Absolute Mehrheit - falls separatistische Parteien zueinander finden
Mittlerweile sind deutlich über 90 Prozent der Stimmen ausgezählt. Die drei für eine Unabhängigkeit eintretenden Parteien kommen zusammen auf 70 der insgesamt 135 Sitze des Parlaments in Barcelona, so die katalanische Wahlbehörde. Für eine absolute Mehrheit reichen 68 Sitze.
Die liberale Partei Ciudadanos der Spitzenkandidatin Inés Arrimadas liegt zwar als einzelne Partei mit 35 Sitzen vorne. Die 36-jährige Gegnerin einer Abspaltung der Region von Spanien hat allerdings aufgrund des schlechten Abschneidens ihrer möglichen Koalitionspartner kaum eine keine Chance, die Regierung zu bilden. Statt dessen könnte es ein Comeback des Ende Oktober abgesetzten Regionalpräsidenten Carles Puigdemont geben. Puigdemonts separatistische Allianz JuntsxCat ("Gemeinsam für Katalonien") liegt mit 34 Sitzen an zweiter Stelle. Puigdemont hat das Ergebnis als "Ohrfeige" für Spaniens Zentralregierung bezeichnet. Der spanische Ministerpräsident Mariano Rajoy habe "das Plebiszit, das er selbst gesucht hat, verloren". Die absolute Mehrheit für die Unabhängigkeitsbefürworter sei ein Ergebnis, das niemand bestreiten könne. Er forderte: "Wir haben das Recht, angehört zu werden."
Koalitionsverhandlungen dürften schwierig werden
Nun müssen allerdings erst einmal die drei Parteien der Abspaltungsbefürworter zueinander finden. Es wird erwartet, dass es schwierige Koalitionsverhandlungen werden, da es auch innerhalb des Lagers zum Teil große Meinungsverschiedenheiten gibt. Auch was aus dem abgesetzten und nach Belgien geflohenen Puigdemont wird, ist noch nicht klar. Er hält sich noch immer in Brüssel auf. Da ihm in Spanien nach wie vor die Verhaftung als Aufrührer droht, konnte er seine Stimme nicht einmal persönlich abgeben.
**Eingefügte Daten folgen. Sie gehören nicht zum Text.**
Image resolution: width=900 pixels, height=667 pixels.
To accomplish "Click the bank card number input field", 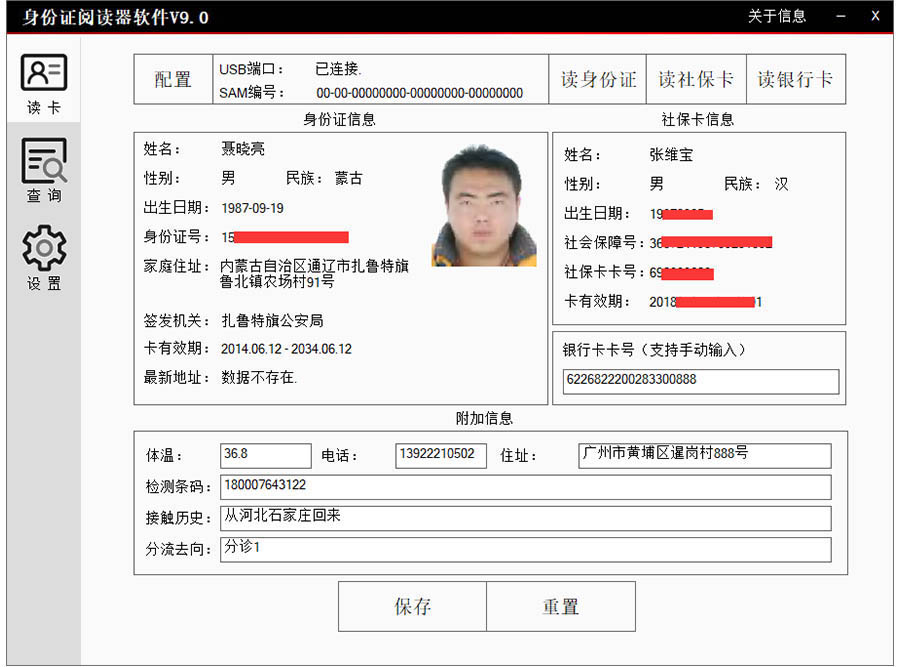I will click(700, 382).
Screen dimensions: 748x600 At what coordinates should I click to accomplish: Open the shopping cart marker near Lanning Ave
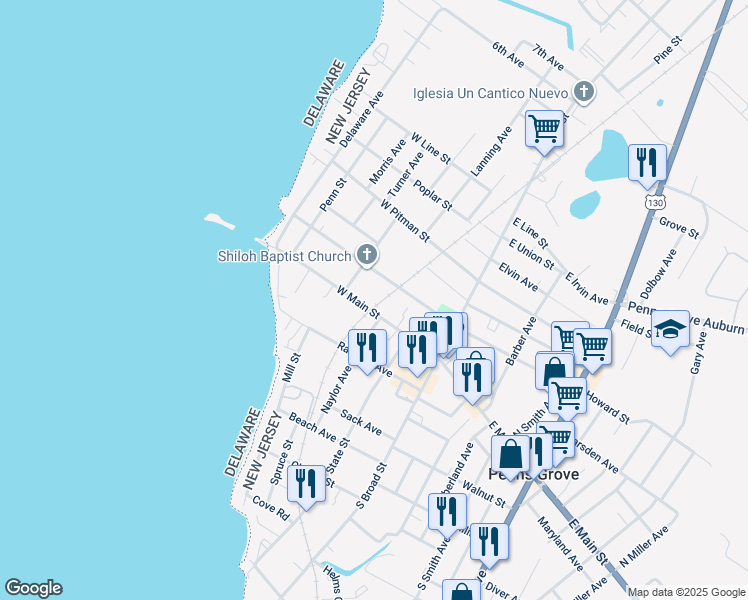click(x=544, y=128)
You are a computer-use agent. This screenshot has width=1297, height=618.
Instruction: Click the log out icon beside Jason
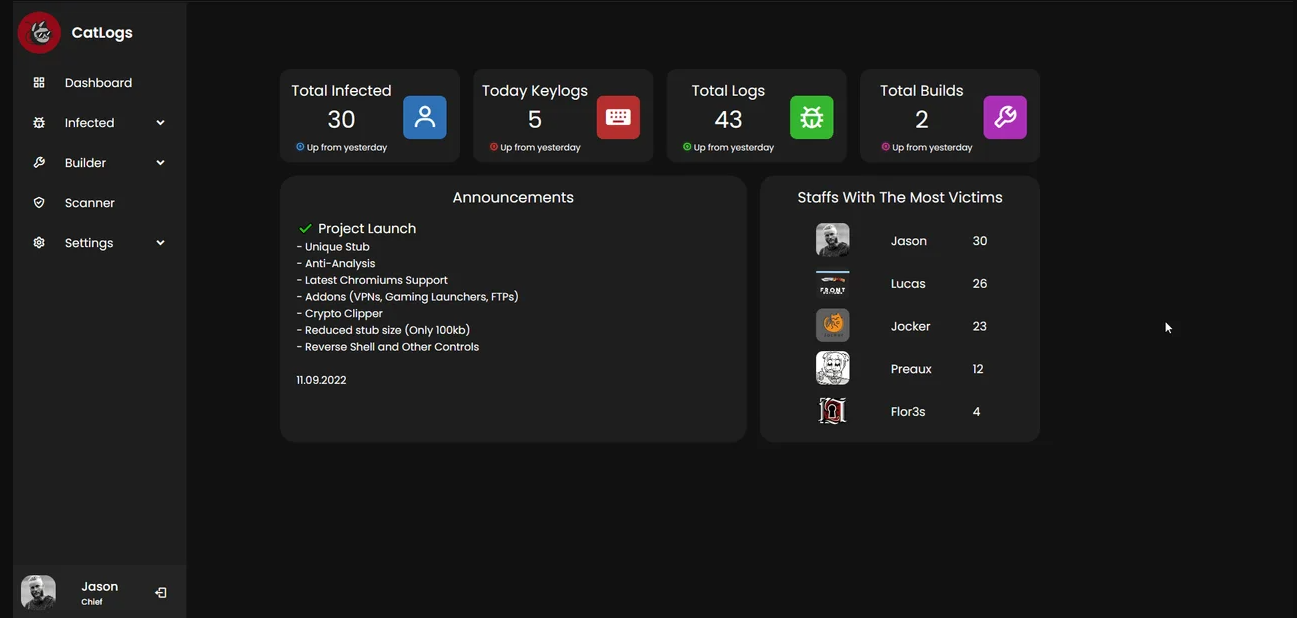click(161, 593)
Stattdessen machte eine mit Vollmacht ausgestattete 18-jährige Katalanin in einem Wahllokal nahe Barcelona das Kreuz für ihn.
Die Zeit drängt
Für die Katalanen, da sind viele Beobachter sich einig, beginnt jetzt ein langer und schwieriger Weg. Die Koalitionsverhandlungen finden unter Zeitdruck statt; gibt es innerhalb der vorgegebenen Fristen bis etwa Mitte April keine neue Regierung, müsste Ende Mai oder Anfang Juni schon wieder neu gewählt werden.
Zudem gibt es Druck aus der Wirtschaft. Im Zuge der Krise verlegten bereits mehr als 3000 zum Teil sehr wichtige Unternehmen ihren Sitz aus der wirtschaftsstarken Region heraus, Zigtausende Touristen blieben weg und die ausländischen Investitionen gingen um mehr als 70 Prozent zurück.